В повальной человеческой лени Кайлен был склонен винить Пакт: если считать, что колдовства вовсе не существует, или почти не существует, то и какой смысл чем-то с ним связанным упорно заниматься?.. А тут еще и Церковь рассказывает о мерзостях и грехах, поджидающих на пути освоения тайных знаний… В этом Церковь и Надзор были удивительно единомысленны, полагая, что, если колдунов не колотить палками по пяткам, причем сразу и заранее, для предотвращения дальнейших проблем, они непременно учинят какую-нибудь гадость. Только способы различались. Пакт и был придуман, в сущности, как противопоставление церковным методам борьбы с учиняемыми колдунами гадостями. Только сейчас все — и Церковь, и Надзор — боролись уже не со злоупотреблениями колдовством, а вообще непонятно с чем… Просто за то, чтобы никто никуда не совал нос и руки, сидел тихо и ничего не трогал. Кайлена это невероятно раздражало.

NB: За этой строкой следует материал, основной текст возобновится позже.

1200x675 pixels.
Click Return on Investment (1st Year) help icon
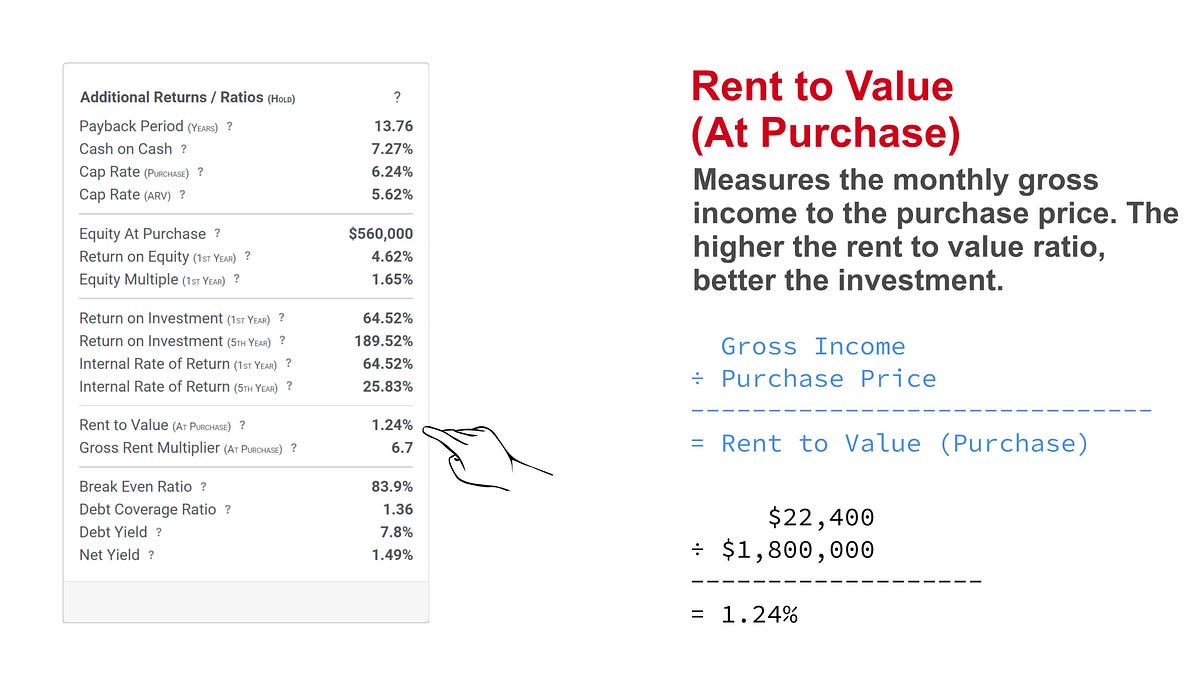pyautogui.click(x=280, y=318)
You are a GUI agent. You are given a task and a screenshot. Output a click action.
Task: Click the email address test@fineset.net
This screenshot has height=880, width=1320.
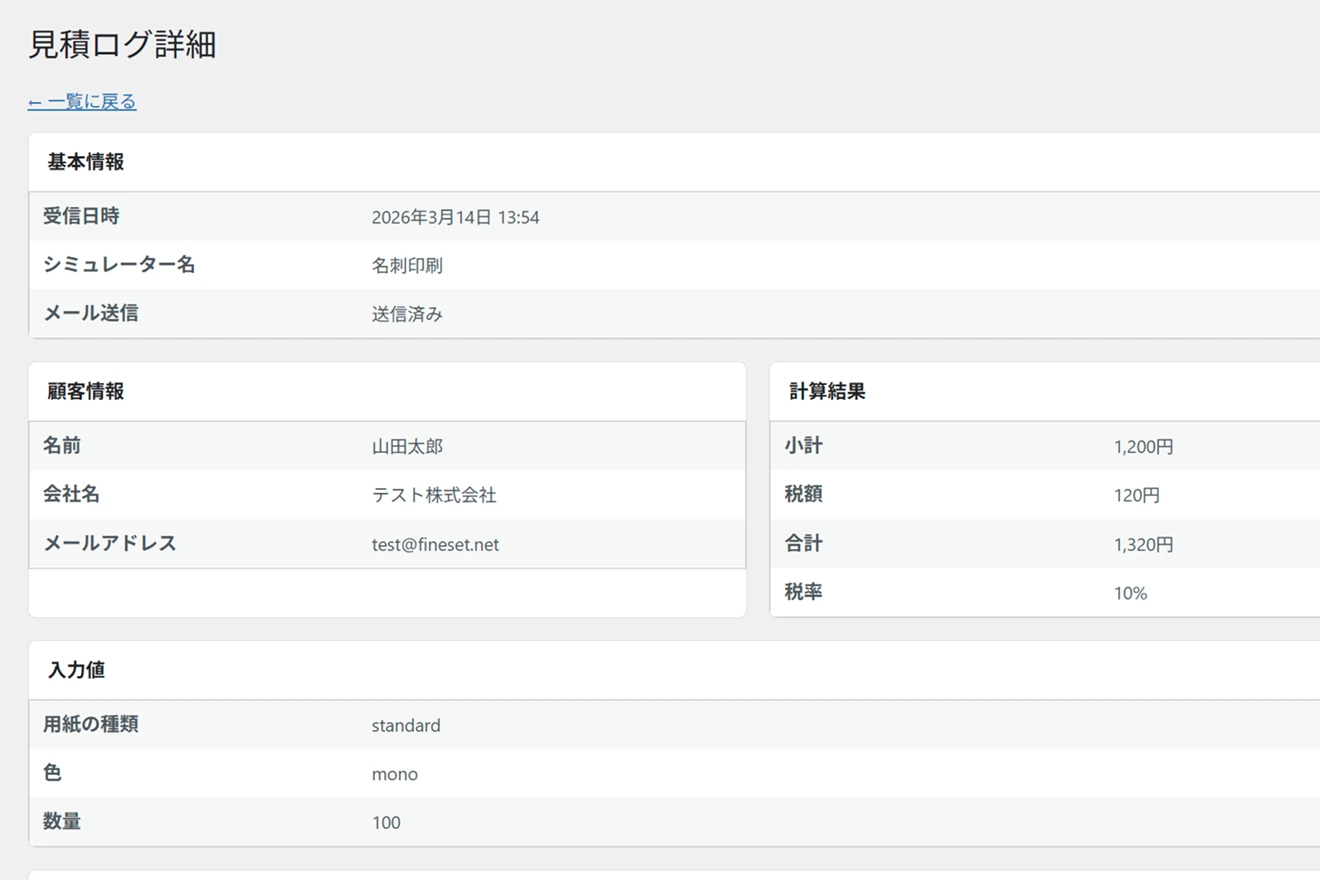point(435,545)
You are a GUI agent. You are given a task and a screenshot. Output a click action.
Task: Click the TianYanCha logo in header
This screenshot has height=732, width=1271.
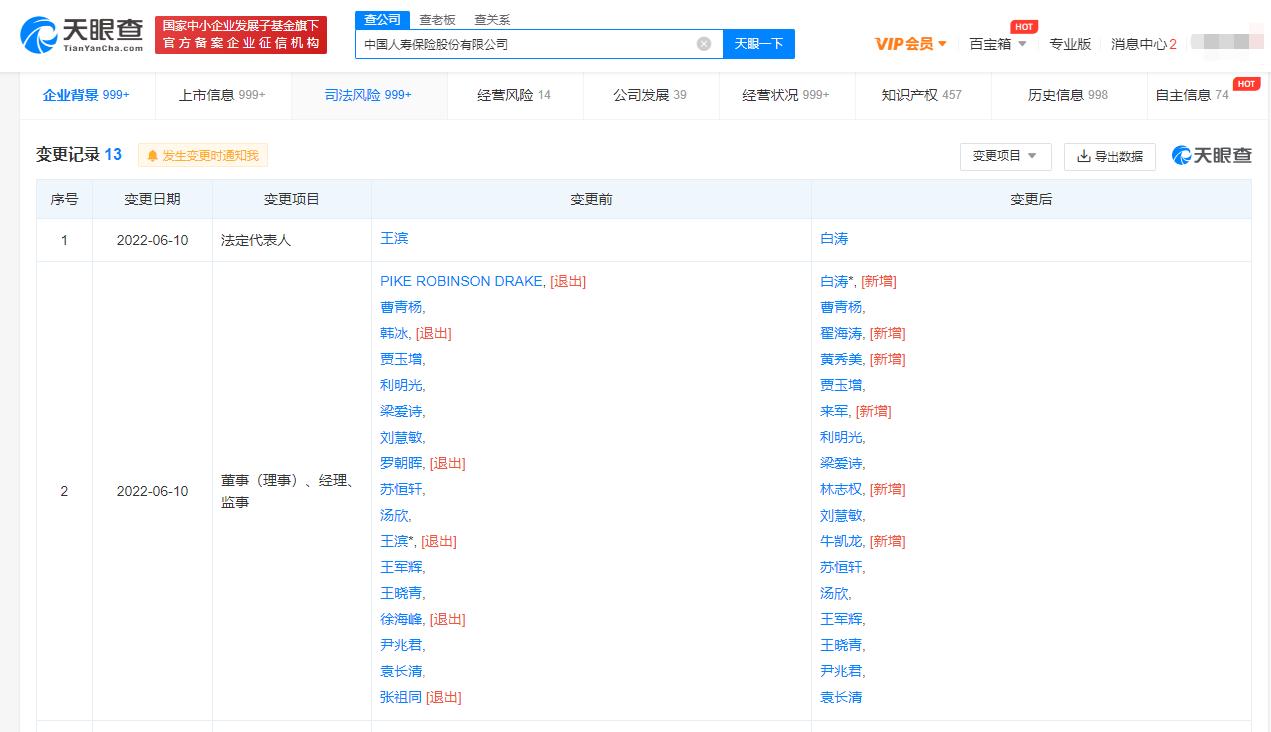82,35
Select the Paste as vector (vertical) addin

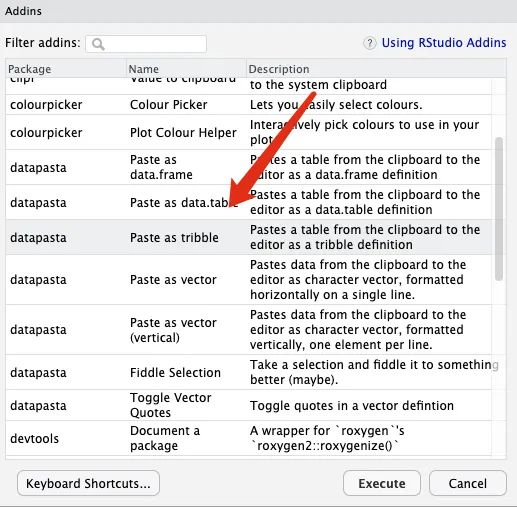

— А насчет того, что я не собираюсь переставать приезжать, ты ничего не чуешь? — еще раз улыбнувшись, просил Кайлен.

— Ну, стали же мы с подругами реже видеться, когда они замуж повыходили… — привела аргумент Мария, скосив на него взгляд и наморщив нос. — А у тебя и вправду меньше поводов приехать будет.

— Нет, безусловно, вариант, при котором я буду меньше приезжать, есть… Если твой муж решит меня оглоблей от тебя отгонять…

— Нет, он не будет, — уверенно сказала Мария. — Он все понимает, он кузнец и бабка у него ведьма, как моя.

— И сам он колдун, — сделал вывод Кайлен и задумчиво нахмурился.